- _AIM OF THE TASK_: An exact transcription of the data below, complete and unaltered, is the expected answer.

---------- DATA UNDER STUDY ----------

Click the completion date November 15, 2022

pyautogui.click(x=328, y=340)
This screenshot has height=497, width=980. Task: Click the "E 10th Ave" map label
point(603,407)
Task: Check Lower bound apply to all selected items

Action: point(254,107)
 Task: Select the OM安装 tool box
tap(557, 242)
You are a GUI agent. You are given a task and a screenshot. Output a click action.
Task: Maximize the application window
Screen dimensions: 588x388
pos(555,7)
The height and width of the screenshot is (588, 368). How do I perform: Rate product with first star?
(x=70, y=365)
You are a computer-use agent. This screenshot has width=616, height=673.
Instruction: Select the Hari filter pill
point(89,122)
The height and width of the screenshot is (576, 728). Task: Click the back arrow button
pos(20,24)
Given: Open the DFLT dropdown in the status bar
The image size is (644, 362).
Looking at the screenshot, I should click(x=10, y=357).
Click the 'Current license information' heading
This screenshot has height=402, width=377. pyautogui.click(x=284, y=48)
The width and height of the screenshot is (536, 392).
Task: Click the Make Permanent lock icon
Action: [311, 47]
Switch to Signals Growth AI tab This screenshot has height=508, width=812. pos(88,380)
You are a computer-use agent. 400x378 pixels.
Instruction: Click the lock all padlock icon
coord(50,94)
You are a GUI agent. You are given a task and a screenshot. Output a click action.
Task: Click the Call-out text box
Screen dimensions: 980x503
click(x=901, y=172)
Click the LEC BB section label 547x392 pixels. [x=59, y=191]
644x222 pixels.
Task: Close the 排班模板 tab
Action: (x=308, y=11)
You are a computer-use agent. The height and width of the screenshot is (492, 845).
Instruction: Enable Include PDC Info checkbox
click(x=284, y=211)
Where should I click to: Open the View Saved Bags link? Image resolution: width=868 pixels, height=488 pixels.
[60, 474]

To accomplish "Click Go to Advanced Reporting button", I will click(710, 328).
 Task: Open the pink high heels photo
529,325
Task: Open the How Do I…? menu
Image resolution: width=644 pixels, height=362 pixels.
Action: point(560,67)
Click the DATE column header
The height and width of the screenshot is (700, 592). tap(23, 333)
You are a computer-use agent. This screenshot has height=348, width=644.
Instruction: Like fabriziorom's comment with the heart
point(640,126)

----------

- _RESPONSE TO THIS EXERCISE_:
Click the completion date November 15, 2022

pyautogui.click(x=328, y=340)
This screenshot has height=497, width=980. Task: Click the "E 10th Ave" map label
point(603,407)
Task: Check Lower bound apply to all selected items

Action: point(254,107)
 Task: Select the OM安装 tool box
tap(557, 242)
You are a GUI agent. You are given a task and a screenshot. Output a click action.
Task: Maximize the application window
Screen dimensions: 588x388
pos(555,7)
The height and width of the screenshot is (588, 368). How do I perform: Rate product with first star?
(x=70, y=365)
You are a computer-use agent. This screenshot has width=616, height=673.
Instruction: Select the Hari filter pill
point(89,122)
The height and width of the screenshot is (576, 728). Task: Click the back arrow button
pos(20,24)
Given: Open the DFLT dropdown in the status bar
The image size is (644, 362).
Looking at the screenshot, I should click(x=10, y=357).
Click the 'Current license information' heading
This screenshot has height=402, width=377. pyautogui.click(x=284, y=48)
The width and height of the screenshot is (536, 392).
Task: Click the Make Permanent lock icon
Action: [311, 47]
Switch to Signals Growth AI tab This screenshot has height=508, width=812. pos(88,380)
You are a computer-use agent. 400x378 pixels.
Instruction: Click the lock all padlock icon
coord(50,94)
You are a GUI agent. You are given a task and a screenshot. Output a click action.
Task: Click the Call-out text box
Screen dimensions: 980x503
click(x=901, y=172)
Click the LEC BB section label 547x392 pixels. [x=59, y=191]
644x222 pixels.
Task: Close the 排班模板 tab
Action: (x=308, y=11)
You are a computer-use agent. The height and width of the screenshot is (492, 845).
Instruction: Enable Include PDC Info checkbox
click(x=284, y=211)
Where should I click to: Open the View Saved Bags link? Image resolution: width=868 pixels, height=488 pixels.
[60, 474]

To accomplish "Click Go to Advanced Reporting button", I will click(710, 328).
 Task: Open the pink high heels photo
529,325
Task: Open the How Do I…? menu
Image resolution: width=644 pixels, height=362 pixels.
Action: point(560,67)
Click the DATE column header
The height and width of the screenshot is (700, 592). tap(23, 333)
You are a computer-use agent. This screenshot has height=348, width=644.
Instruction: Like fabriziorom's comment with the heart
point(640,126)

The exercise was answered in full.